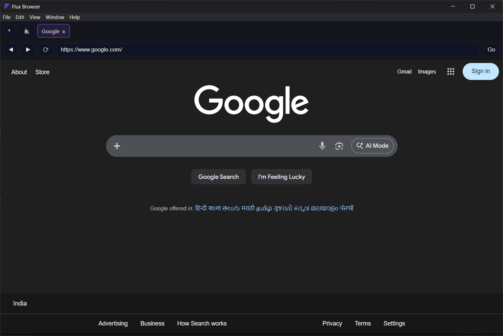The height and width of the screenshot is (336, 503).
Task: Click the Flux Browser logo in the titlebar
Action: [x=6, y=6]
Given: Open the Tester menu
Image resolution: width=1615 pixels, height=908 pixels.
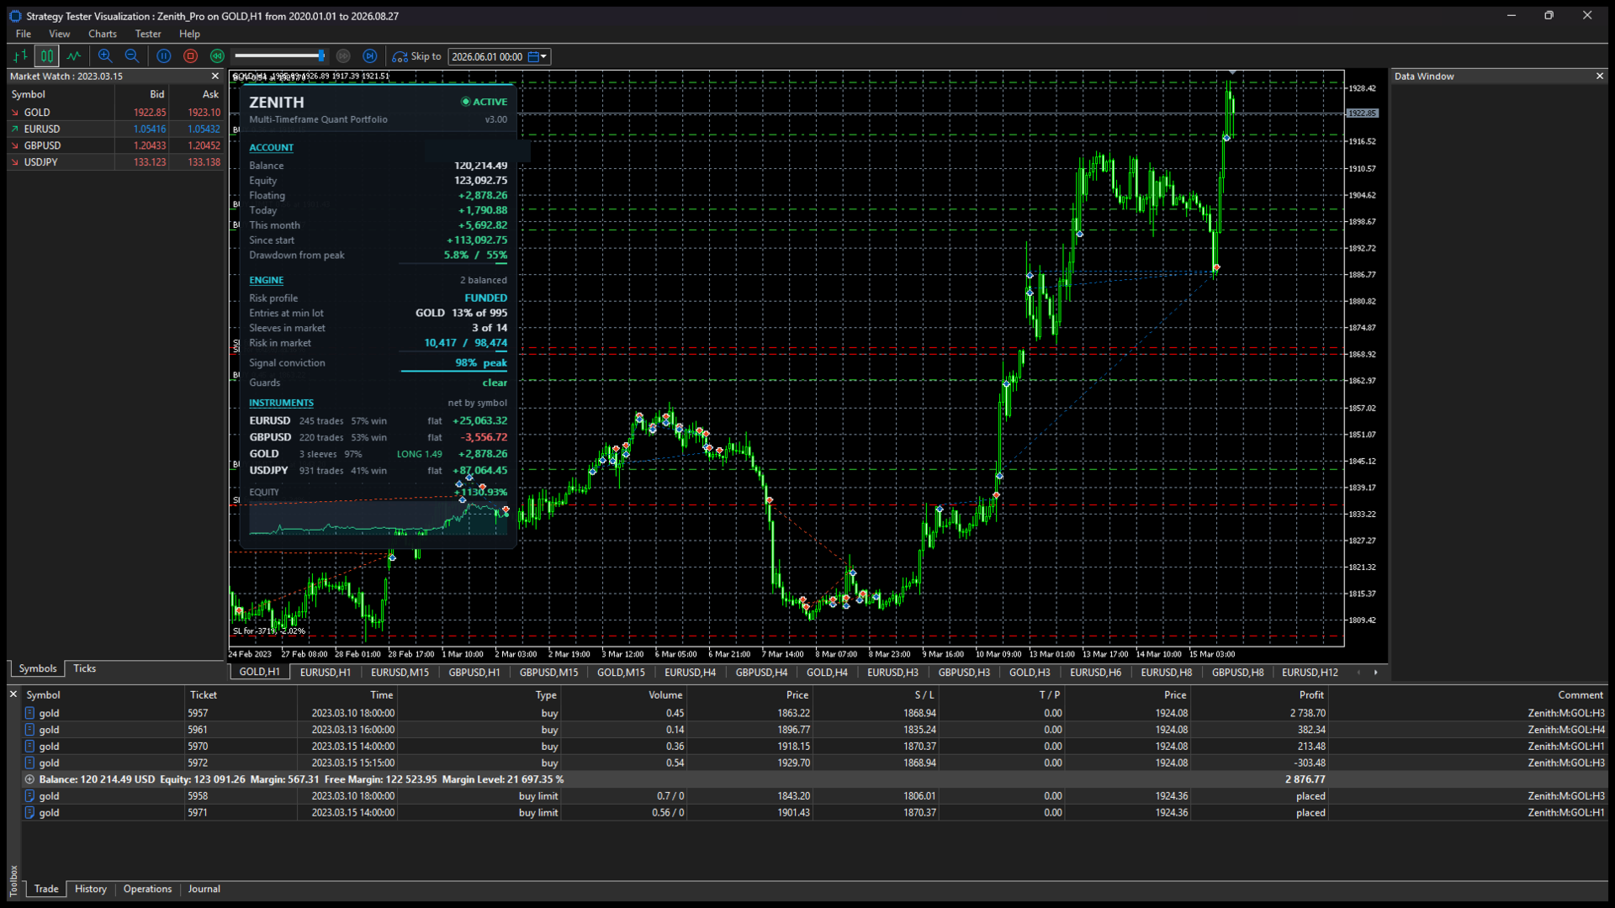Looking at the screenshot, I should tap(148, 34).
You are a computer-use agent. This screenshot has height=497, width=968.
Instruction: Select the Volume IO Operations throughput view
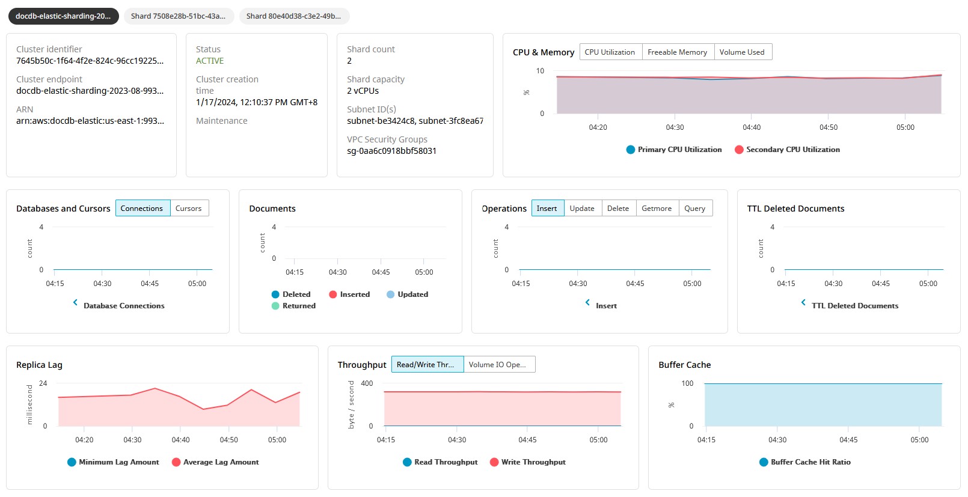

········

Starting at the line with "Image resolution: width=1615" and stopping at the final line of the material, reproduce each line exactly, both ends included. Leave the pictures out.

Image resolution: width=1615 pixels, height=908 pixels.
Looking at the screenshot, I should tap(148, 34).
You are a computer-use agent. This screenshot has height=497, width=968.
Instruction: Select the Volume IO Operations throughput view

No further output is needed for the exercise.